1862年,薩道義作為英國外交使團翻譯來到日本,直到1869年歸國,他經歷了開放通商、尊王攘夷、下關之戰到內戰爆發、天皇親政等一系列日本近代史上的重要事件。他以第一手資料,忠實記錄了日本各階層在大變革中尋找出路的艱難歷程,以及他眼中的日本人、日本精神和日本文化的本質。以下史料選自薩道義記錄的「從大坂去江戶」部分。

練習要求:
1. 選文列舉了薩道義在日本經歷的哪些近代史重要事件?請逐一列出。
2. 請更新選文中以「1862年,薩道義作為英國外」開頭、以「記錄的「從大坂去江戶」部分。」結尾的一段,把其中的「翻譯」改為「通譯」,然後寫出這一段。

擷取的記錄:
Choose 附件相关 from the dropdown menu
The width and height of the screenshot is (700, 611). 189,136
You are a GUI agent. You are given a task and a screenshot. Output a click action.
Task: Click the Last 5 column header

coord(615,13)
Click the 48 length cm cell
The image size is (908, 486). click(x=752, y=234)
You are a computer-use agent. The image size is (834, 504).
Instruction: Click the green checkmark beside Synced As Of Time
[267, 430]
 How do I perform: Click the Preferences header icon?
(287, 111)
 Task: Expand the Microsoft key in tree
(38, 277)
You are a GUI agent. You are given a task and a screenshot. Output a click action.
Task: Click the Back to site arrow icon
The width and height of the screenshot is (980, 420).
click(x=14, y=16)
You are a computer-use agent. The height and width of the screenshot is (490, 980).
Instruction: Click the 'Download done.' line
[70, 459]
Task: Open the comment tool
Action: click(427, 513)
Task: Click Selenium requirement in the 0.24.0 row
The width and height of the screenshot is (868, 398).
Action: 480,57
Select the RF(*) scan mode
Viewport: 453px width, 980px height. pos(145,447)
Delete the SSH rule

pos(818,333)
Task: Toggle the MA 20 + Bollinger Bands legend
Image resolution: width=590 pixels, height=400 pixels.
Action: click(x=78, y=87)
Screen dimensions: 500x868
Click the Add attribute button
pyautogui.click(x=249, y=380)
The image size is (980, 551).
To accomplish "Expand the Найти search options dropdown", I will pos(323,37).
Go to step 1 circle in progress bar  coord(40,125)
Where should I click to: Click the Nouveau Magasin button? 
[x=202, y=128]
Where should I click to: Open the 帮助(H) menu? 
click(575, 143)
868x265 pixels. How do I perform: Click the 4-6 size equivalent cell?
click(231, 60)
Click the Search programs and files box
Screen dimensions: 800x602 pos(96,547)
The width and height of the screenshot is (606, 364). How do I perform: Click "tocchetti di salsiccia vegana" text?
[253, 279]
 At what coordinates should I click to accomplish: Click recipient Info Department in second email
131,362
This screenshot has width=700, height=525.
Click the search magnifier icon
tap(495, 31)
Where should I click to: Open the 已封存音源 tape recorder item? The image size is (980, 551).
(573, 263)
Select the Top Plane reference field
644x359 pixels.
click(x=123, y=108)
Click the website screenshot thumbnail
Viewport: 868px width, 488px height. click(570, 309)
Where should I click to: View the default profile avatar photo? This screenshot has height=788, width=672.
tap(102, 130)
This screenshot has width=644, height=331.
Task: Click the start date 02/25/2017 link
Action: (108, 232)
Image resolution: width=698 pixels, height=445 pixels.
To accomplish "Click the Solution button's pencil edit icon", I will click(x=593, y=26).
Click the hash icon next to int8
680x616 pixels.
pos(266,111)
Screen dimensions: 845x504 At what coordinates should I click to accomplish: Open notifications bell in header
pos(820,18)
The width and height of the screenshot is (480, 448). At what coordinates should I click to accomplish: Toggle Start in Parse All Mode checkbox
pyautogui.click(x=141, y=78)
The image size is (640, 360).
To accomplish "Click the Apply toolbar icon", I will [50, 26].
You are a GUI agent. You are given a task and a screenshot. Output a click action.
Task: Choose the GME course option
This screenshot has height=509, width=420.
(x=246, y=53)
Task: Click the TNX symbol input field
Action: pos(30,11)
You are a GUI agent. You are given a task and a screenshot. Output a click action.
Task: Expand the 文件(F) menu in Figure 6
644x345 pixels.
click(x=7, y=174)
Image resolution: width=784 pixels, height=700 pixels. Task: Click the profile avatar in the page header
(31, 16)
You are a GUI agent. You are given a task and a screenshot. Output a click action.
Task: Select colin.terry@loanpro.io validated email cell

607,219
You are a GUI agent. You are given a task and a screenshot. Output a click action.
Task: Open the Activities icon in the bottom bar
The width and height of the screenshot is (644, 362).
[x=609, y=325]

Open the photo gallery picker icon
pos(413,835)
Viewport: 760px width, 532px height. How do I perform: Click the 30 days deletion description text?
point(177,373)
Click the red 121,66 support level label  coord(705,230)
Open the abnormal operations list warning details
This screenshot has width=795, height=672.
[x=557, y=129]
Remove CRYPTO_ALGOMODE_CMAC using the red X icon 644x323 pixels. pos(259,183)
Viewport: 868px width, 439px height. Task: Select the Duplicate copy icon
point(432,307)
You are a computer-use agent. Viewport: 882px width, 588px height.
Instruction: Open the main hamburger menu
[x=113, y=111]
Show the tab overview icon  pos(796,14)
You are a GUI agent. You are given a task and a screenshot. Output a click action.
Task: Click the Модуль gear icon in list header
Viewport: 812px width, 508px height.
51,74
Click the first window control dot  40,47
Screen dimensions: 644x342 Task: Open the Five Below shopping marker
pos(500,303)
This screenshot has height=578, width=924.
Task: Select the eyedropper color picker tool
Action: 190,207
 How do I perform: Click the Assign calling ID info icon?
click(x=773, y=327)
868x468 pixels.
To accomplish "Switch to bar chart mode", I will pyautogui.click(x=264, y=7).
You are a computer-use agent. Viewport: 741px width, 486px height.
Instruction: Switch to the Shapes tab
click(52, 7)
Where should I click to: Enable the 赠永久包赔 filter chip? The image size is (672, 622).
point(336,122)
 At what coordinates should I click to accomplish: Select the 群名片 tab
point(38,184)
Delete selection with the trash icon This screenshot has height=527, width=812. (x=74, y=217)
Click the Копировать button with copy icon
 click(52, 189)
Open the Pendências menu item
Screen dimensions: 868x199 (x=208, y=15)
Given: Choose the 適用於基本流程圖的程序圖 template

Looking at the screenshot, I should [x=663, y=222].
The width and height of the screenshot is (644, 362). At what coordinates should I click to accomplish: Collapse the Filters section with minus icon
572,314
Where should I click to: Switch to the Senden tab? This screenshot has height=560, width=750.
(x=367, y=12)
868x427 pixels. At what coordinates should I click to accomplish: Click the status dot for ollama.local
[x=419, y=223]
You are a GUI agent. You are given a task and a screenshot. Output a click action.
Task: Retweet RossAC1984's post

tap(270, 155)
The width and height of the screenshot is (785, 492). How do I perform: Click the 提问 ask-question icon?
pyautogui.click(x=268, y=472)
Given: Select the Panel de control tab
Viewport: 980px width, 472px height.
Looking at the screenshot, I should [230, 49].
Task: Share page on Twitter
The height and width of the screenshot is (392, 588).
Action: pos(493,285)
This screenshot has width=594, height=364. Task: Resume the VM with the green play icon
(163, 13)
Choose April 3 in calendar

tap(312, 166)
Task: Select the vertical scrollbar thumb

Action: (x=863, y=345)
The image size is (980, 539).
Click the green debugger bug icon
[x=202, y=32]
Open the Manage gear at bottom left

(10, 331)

逐題解答:
1. 開放通商、尊王攘夷、下關之戰、內戰爆發、天皇親政

2.
1862年,薩道義作為英國外交使團通譯來到日本,直到1869年歸國,他經歷了開放通商、尊王攘夷、下關之戰到內戰爆發、天皇親政等一系列日本近代史上的重要事件。他以第一手資料,忠實記錄了日本各階層在大變革中尋找出路的艱難歷程,以及他眼中的日本人、日本精神和日本文化的本質。以下史料選自薩道義記錄的「從大坂去江戶」部分。